Hélder Pessoa Câmara 1909 yılında Brezilya’nın kuzeydoğusunda, oldukça fakir olan Fortaleza kentinde dünyaya gelir. İlkokul öğretmeni bir annenin ve muhasebeci bir babanın oğludur. Fakir bir ailede doğmasına rağmen Camara, iyi bir Katolik eğitimi alarak büyür. Yaklaşık 4 yıl sonra rahip olmaya karar verir ve 14 yaşında girdiği rahiplik eğitiminden 22 yaşında mezun olur.
Rahipliği boyunca Camara bir “sosyal değişim hareketinin” öncüsü olur. Brezilya’daki fakir insanların ihtiyaçlarını fark etmiştir ve bunu düzeltmenin yollarını arar. Bir dönem Brezilya’da aşırı sağcı fikirleriyle bilinen bir partiye katıldıysa da, kısa süre sonra partiyi terk edip kiliseyle birlikte çalışmaya devam eder. Camara bunu şöyle anlatır: “Kilisenin çalışmaya ihtiyacı var, sadece insanlar için değil fakat insanlarla birlikte.” Bir keresinde de şöyle yazmıştır: “Fakir insanlarla birlikte yaşadığınızda şunu fark edersiniz; okuma yazma bilmiyor olsalar da, kesinlikle nasıl düşünmeleri gerektiğini biliyorlar.” Onun sözleri bize parası olan insanlarla olmayanların eşitliğini hatırlatır. Diğerleri kadar iyi muamele görmeyi hak ederler ve her fırsatta yardım almalıdırlar. 1952 yılında Camara, Rio de Jenairo’nun yardımcı episkoposu olur ve Brezilya Ulusal Episkoposlar Konferansı’nın kurulmasına yardım eder. Episkoposluk makamındaki yaşamı oldukça sadedir. Bir arkadaşı Camara’nın her gün sokağın köşesindeki barda, alkolikler ve inşaat işçileriyle birlikte yemek yediğini ifade eder. 1960’larda Papa’yla Brezilya’nın sorunlarını istişare etmek için Roma’ya bir yolculuk yapar.
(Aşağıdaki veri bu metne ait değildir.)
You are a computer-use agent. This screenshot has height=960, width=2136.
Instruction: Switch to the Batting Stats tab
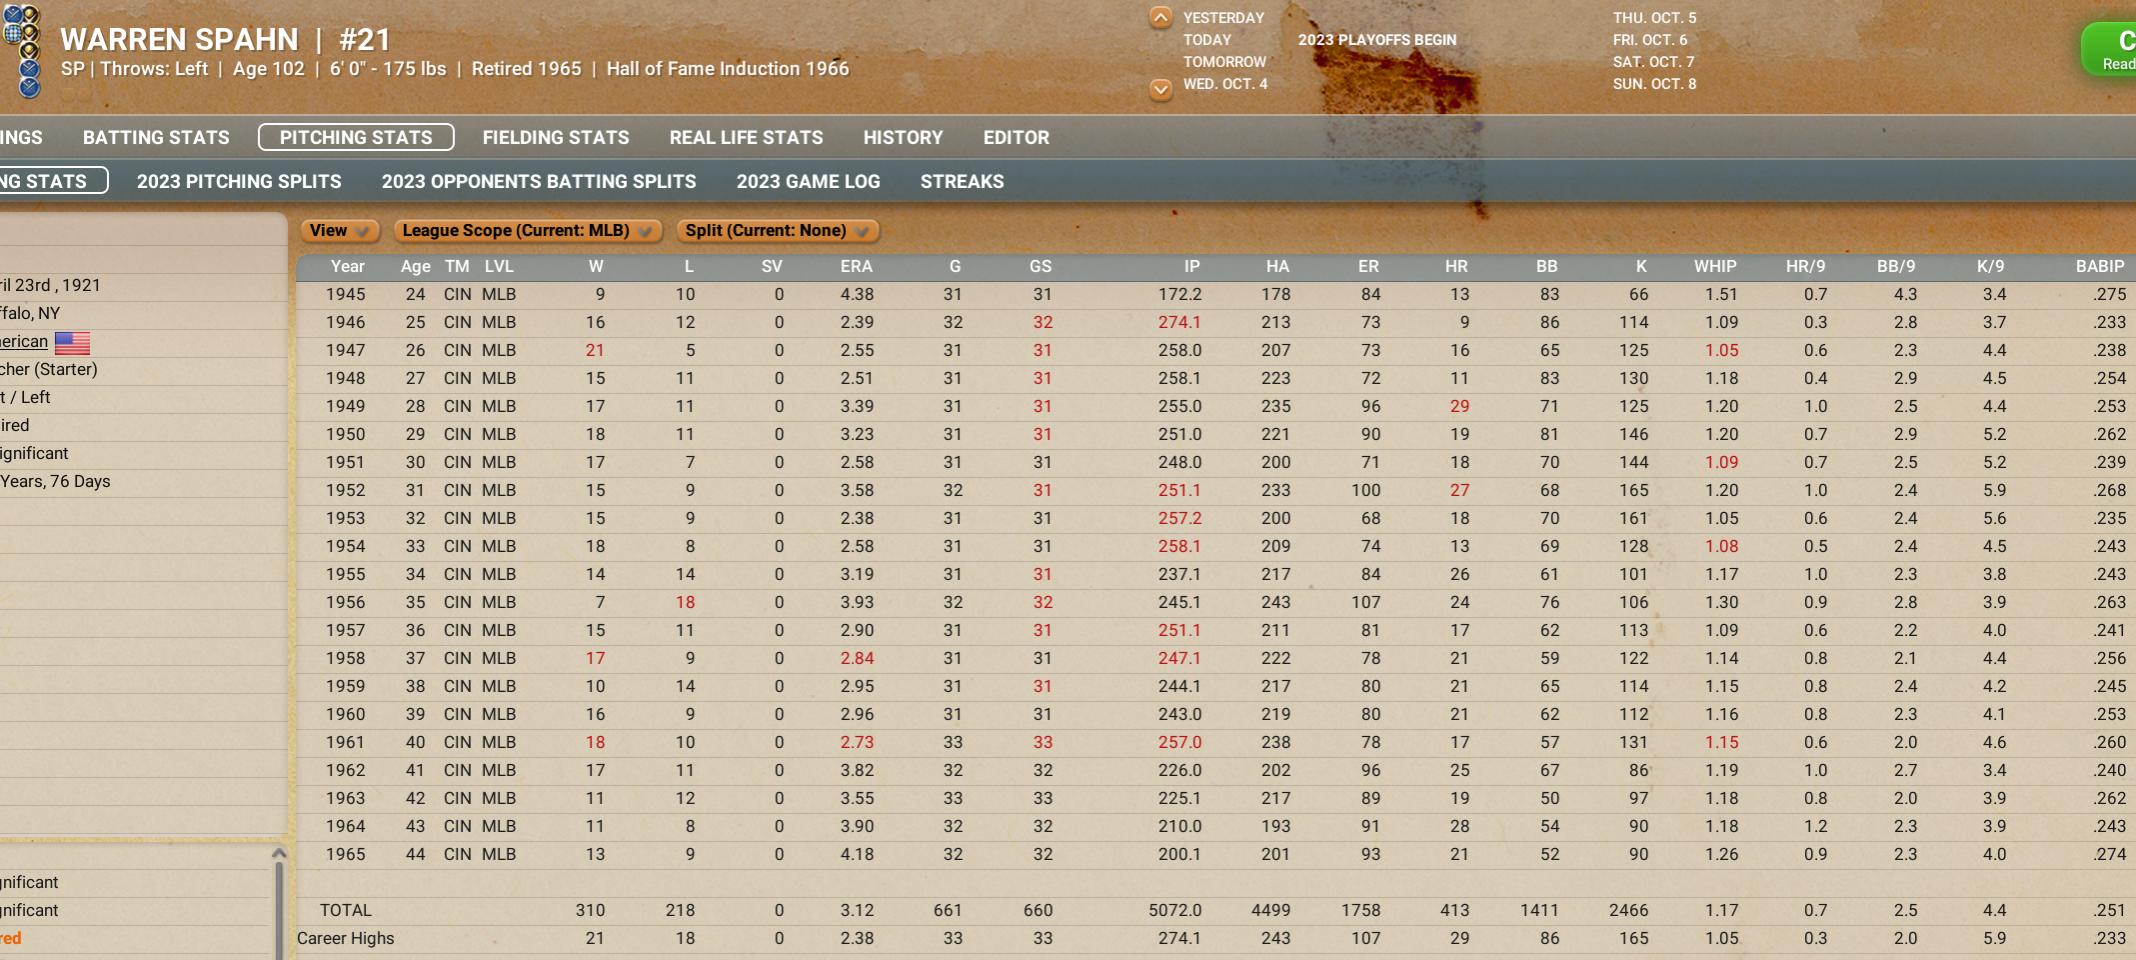[x=156, y=138]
Bu aynı zamanda II. Vatikan Konsili’ne denk gelir. Daha sonra Camara, Olinda ve Recife kentlerinin başepiskoposu olarak tayin edilir. Aynı dönemde Brezilya büyük bir şiddet ve baskı dolu bir döneme girer. Camara’ya göre, baskıdan ve onun havadaki sesinden uzak durmakta fayda vardır. 1985 yılında görevinden emekli olur.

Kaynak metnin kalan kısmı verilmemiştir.